Heh... Beat me to it, you did.
Folks, he's telling you the straight skinny there.
WINE, the library, is true to it's eponymous acronym.
WINE, the environment is NOT true to it's name. It is a framework to fake a Windows application out, thinking it's running against Windows. By definition, a virtual environment, and therefore emulation at several differing levels. Virtual machines like with VMWare or VirtualBox are high-performing emulations- but still emulations all the same. You're not native there, though you're close. The same goes for WINE. You're close in many ways, but you're still not native (Some things run faster under it, and others, nowhere near as fast, if at all...)- and you're at the whims of the vendor of your title as they don't officially support WINE (Except for a few notable exceptions like Eve Online...they just don't...not even Blizzard.) and they can apply a fix to some perceived problem and break your usage of the title under WINE- and then not shed a single tear for you. (Witness what happened with WoW and some of their "bot" prevention measures- if it wasn't for the massive uproar that ensued, they'd have written you off, guys...).

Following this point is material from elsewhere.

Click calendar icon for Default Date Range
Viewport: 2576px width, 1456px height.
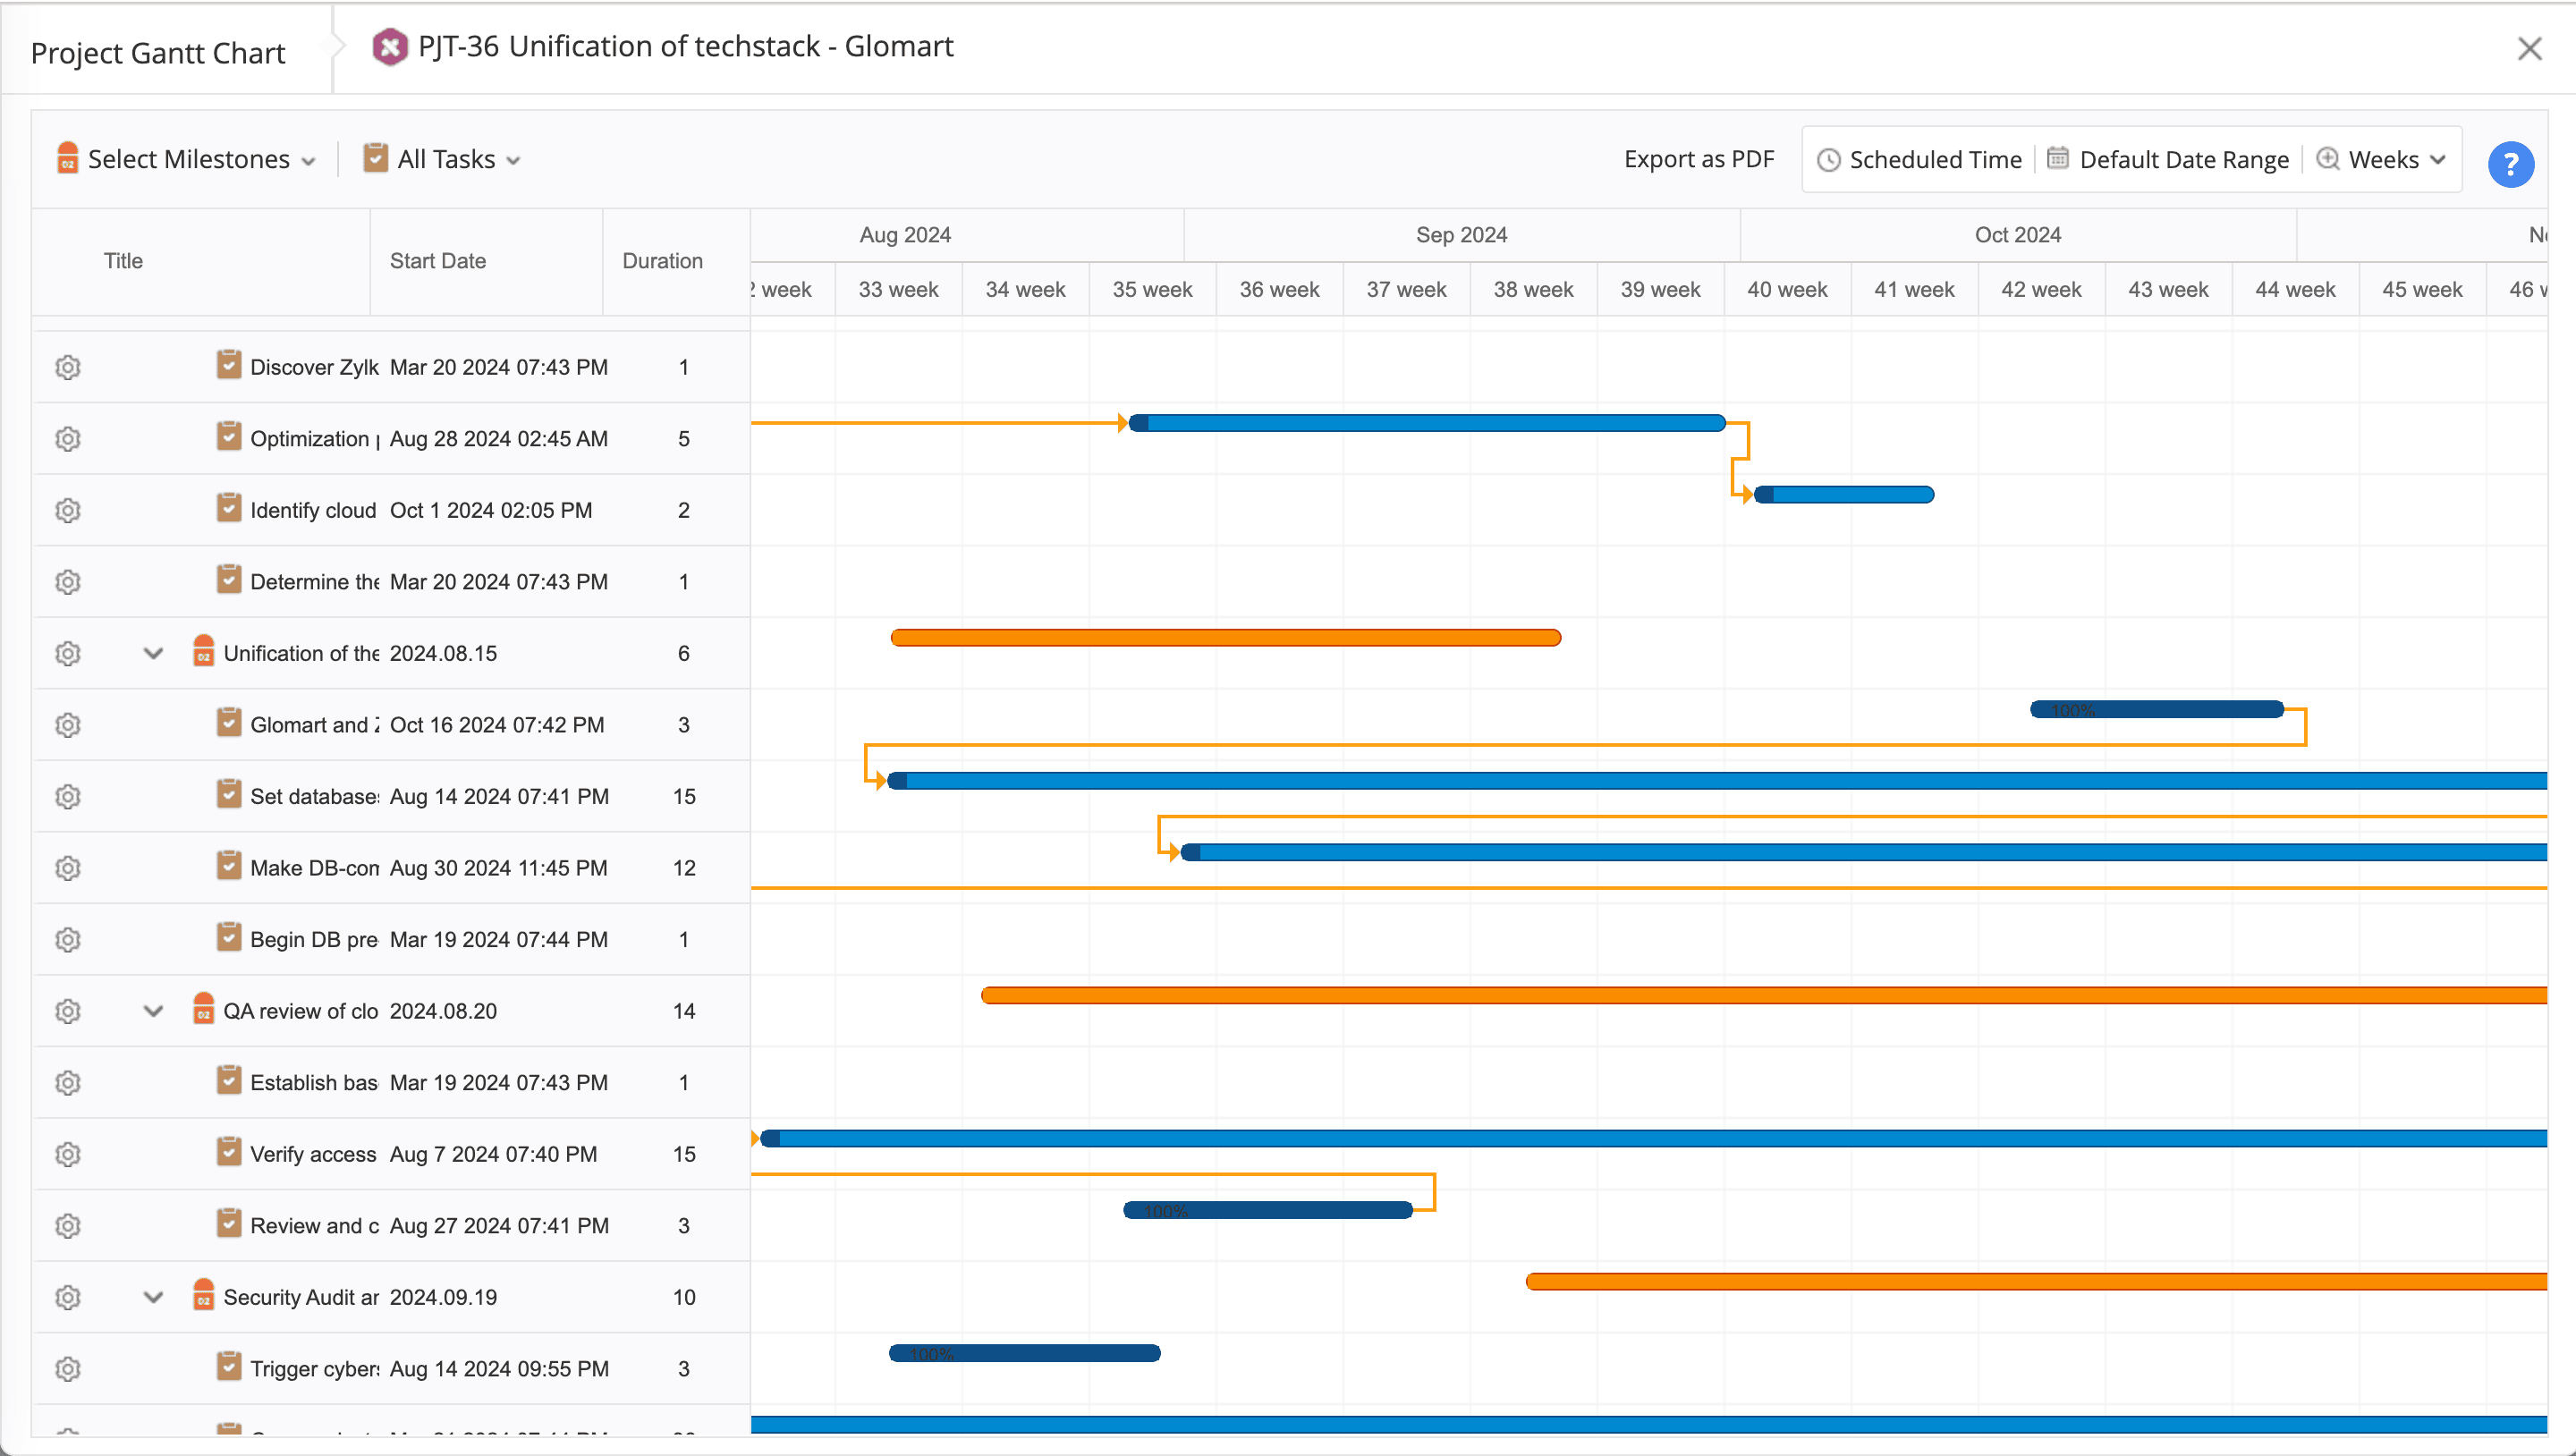(x=2057, y=159)
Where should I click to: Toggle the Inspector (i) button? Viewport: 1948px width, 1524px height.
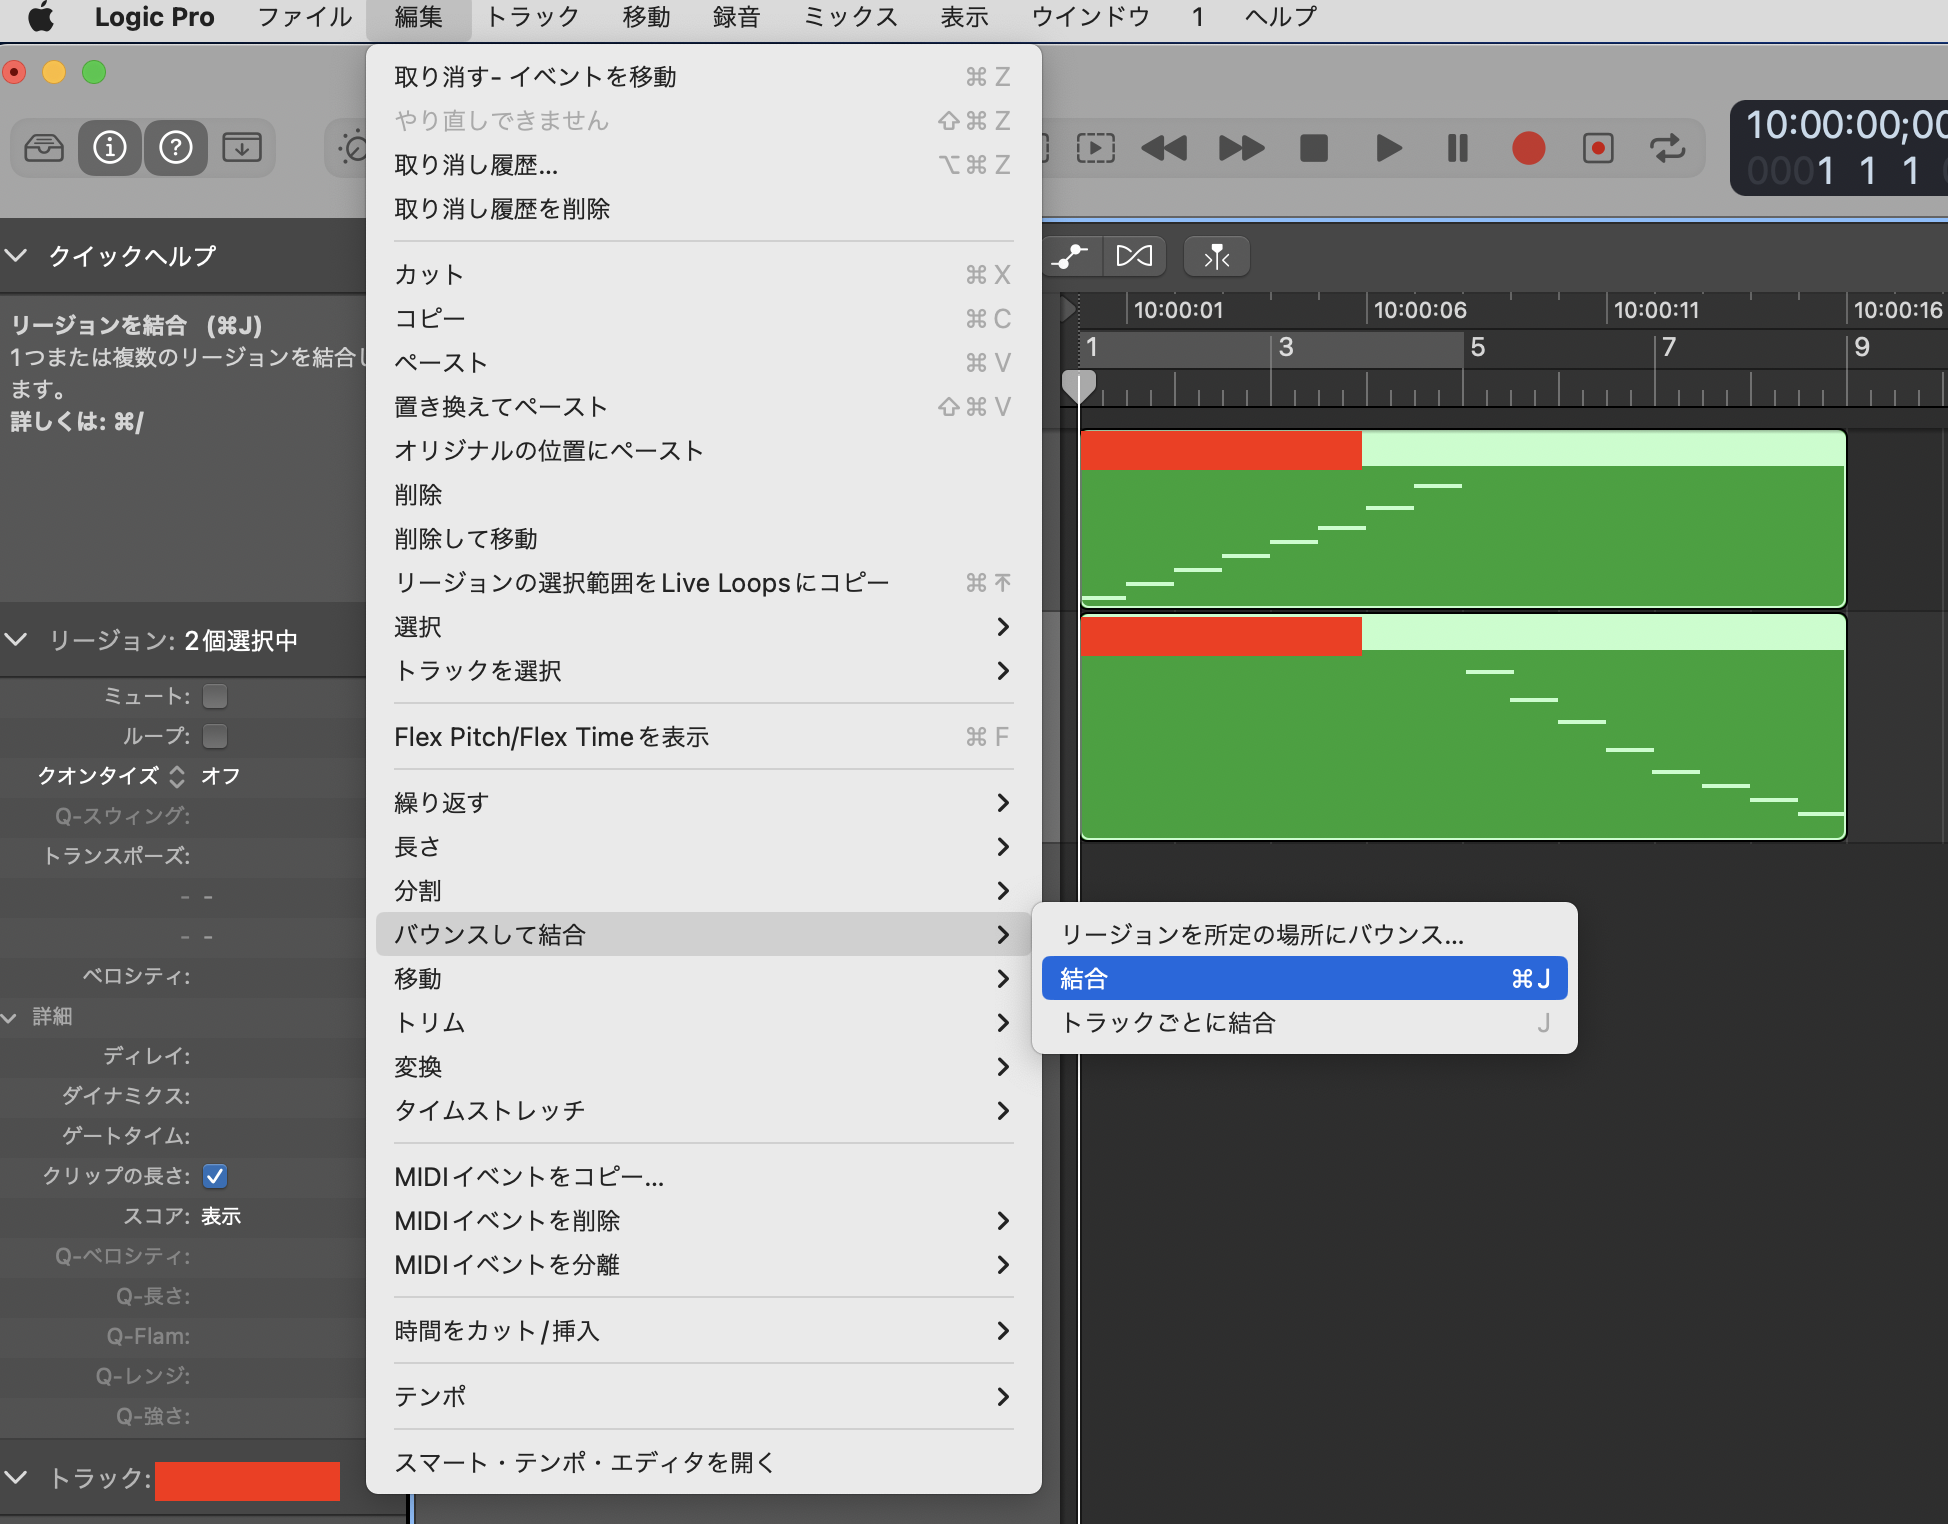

In the end, you're sending a message. You're not interested in Linux gaming- and you're emulating things while doing it.
Heh... I'd rather work with Greenhouse or someone like them than Valve, I know that much. I'm keen on seeing the AAA crowd begin to wise up here, but this stuff's not anywhere near as big a deal as what Wolfire's pulling as a PR stunt with the Humble Indie Bundle deal.
Only in class. Even a Virtualization Environment (the first word should be a BIG hint...) has emulation pieces of hardware edges and WINE does similar things with it's stuff.
Again...WINE the library, you're right on the money; WINE the application loader, you're not being honest by calling it an abstraction layer.